THE SUN IS relentless. Layla sits with her back straight against the balcony wall, practicing her posture. Her younger sister, Sara, is beside her. They are not touching one another. It is their rule for sitting on the balcony on a hot day: any contact between the two of them could make the heat unbearable. She is comforted by the sounds of her street. The man who tries to sell pomegranates and mangoes. A boy who shouts at his friend with words forbidden to her. The honking of the cars and the clacking of a hoofed animal that walks by their house and into the bustle.

“You have a secret?” Sara whispers. Speaking softly is the other rule of the balcony, they come here only when they want no one to overhear them.

Layla wants to be the one to tell her. She reaches up to tug at one of the magenta petals of the bougainvillea above Sara’s head. This summer is the first time she has felt close to her sister. Before, Sara was just a little girl with whom she had the unfortunate fate of sharing a cramped bedroom. One she had to make sure wasn’t listening with her ear pressed to their door when Layla’s friends visited. Now she is the sister Layla whispers to late at night before they fall asleep. The one she goes to with her complaints about her strict teacher or if she wakes from her dreams alarmed. Sara is a light sleeper, a patient listener. She wakes as soon as Layla calls her name and is eager to be included, to be regarded by her as a young woman, as a friend.

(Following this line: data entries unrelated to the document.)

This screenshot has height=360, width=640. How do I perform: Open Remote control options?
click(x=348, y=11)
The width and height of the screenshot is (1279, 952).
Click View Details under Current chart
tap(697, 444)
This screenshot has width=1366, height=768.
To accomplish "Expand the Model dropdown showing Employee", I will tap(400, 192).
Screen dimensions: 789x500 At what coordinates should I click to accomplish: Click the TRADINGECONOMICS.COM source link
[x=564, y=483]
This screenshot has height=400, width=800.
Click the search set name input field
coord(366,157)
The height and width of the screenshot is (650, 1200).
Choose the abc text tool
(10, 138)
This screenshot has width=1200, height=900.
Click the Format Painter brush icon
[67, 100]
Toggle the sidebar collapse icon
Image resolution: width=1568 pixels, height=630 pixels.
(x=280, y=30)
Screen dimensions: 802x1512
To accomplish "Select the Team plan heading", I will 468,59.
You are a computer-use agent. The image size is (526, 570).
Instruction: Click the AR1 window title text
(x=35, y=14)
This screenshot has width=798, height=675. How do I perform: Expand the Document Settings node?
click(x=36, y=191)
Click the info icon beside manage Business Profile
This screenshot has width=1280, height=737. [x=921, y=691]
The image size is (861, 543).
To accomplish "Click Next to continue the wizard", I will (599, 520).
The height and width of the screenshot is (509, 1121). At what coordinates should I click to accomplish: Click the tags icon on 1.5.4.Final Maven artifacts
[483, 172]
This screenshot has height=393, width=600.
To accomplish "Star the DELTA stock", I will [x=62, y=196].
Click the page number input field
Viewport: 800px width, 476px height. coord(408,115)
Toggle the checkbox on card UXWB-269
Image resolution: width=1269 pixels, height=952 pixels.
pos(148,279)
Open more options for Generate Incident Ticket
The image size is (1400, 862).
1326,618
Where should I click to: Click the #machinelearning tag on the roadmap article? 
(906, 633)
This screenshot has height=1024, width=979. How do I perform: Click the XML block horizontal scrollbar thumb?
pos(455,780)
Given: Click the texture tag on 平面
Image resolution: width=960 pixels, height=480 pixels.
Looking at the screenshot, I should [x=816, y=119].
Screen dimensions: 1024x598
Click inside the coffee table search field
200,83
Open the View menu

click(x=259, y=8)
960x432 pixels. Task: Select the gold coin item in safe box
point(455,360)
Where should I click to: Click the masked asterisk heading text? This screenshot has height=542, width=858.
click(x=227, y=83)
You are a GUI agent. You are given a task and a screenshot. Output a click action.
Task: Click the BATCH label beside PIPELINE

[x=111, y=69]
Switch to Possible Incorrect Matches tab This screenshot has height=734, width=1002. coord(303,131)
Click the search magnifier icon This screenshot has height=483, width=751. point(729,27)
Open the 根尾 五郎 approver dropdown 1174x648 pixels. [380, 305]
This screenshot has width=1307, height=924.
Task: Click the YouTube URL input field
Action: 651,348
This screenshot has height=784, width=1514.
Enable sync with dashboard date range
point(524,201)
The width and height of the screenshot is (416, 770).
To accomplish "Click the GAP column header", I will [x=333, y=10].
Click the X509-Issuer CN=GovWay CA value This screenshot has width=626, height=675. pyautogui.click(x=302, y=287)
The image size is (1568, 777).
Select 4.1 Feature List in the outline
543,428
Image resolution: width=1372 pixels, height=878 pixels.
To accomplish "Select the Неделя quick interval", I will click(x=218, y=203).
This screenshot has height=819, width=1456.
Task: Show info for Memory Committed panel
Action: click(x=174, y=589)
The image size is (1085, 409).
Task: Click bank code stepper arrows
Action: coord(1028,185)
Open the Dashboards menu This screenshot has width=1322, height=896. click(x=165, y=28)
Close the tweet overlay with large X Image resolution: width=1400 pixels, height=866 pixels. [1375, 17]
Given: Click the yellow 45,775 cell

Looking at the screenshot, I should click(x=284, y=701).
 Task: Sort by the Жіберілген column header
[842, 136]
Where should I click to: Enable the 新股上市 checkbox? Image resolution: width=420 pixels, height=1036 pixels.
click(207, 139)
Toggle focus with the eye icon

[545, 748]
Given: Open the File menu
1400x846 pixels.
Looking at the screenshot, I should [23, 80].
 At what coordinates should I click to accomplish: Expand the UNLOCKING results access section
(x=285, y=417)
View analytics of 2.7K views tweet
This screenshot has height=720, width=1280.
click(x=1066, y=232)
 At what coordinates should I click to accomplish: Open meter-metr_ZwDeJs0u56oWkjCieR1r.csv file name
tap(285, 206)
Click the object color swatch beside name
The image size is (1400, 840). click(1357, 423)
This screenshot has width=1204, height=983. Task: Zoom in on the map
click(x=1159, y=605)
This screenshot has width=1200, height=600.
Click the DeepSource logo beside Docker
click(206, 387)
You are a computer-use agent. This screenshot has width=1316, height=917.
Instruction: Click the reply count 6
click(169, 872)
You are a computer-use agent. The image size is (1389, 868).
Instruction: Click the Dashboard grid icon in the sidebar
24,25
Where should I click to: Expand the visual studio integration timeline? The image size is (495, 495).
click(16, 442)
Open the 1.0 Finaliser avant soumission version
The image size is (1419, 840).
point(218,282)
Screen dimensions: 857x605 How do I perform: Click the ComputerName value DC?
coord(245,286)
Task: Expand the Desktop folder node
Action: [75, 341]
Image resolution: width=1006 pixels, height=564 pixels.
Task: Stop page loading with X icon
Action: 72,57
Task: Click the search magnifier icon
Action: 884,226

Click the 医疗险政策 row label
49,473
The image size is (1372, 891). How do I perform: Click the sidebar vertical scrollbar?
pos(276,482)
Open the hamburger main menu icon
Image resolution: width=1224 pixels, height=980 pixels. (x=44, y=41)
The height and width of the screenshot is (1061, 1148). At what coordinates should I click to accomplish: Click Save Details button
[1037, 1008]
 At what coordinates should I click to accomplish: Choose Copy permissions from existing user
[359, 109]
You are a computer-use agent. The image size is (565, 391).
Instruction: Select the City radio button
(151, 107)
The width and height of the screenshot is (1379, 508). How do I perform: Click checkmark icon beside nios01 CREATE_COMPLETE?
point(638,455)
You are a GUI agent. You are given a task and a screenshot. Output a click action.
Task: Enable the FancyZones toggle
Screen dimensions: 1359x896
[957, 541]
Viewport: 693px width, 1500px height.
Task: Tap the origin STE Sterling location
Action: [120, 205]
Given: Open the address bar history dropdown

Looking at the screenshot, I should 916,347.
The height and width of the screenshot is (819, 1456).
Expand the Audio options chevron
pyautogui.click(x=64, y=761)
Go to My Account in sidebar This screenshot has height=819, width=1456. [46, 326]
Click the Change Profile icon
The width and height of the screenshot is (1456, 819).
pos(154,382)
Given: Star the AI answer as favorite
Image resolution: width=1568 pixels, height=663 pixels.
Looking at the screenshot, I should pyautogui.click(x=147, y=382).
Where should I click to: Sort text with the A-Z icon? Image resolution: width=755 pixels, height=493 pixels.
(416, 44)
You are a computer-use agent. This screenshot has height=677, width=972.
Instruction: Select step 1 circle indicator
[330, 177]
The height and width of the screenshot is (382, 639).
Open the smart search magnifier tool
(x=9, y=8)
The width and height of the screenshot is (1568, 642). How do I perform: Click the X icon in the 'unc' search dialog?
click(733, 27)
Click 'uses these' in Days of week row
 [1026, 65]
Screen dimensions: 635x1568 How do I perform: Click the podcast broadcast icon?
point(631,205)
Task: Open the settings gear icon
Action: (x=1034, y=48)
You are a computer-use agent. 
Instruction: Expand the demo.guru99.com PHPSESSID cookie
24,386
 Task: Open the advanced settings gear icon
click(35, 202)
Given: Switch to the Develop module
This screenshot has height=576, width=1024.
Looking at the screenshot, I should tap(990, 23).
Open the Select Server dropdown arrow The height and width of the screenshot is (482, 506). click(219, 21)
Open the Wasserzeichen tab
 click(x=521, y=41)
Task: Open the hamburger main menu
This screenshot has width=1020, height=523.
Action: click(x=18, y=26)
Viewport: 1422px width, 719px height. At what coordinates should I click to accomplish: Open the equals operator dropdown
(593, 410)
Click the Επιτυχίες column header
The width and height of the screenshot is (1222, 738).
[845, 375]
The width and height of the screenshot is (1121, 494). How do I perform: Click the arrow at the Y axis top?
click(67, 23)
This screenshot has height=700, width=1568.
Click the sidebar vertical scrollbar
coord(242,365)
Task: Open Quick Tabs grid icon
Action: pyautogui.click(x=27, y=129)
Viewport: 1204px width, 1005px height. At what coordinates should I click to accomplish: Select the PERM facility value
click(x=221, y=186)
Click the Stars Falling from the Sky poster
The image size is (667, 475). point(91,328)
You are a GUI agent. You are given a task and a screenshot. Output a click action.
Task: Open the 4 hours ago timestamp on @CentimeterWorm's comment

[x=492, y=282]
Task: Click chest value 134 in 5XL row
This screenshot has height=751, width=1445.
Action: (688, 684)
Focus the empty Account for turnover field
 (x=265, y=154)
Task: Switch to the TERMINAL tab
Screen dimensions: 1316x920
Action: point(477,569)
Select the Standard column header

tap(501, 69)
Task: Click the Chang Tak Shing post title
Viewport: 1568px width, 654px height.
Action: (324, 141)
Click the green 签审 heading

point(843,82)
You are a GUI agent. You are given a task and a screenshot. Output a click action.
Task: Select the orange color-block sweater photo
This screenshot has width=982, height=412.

“I might be getting married,” Layla says. She twists the orni around her finger until it is tight.

Sara asks her when and there is hurt in her voice, and Layla wonders if it is because she hasn’t told her until today, or if it is because it means she will be leaving soon. Later that night, the proposal would be coming with his uncle to speak with Mumma and Baba and to meet her.

“Mumma tells me it is a great proposal. That I have no reason to refuse it.”

Sara leans her head on Layla’s shoulder. Layla does not remind her of the balcony rule.

“Where does he live?” Sara asks.

“America.”

“That’s far.”

“There are farther places.”

“What does he do?”

“I’m not sure. Mumma says he has a good job. And that he works very hard—he’s been an orphan for years. He moved there by himself, got a job, a place to live.” She does not know why she sounds like she is trying to convince her sister.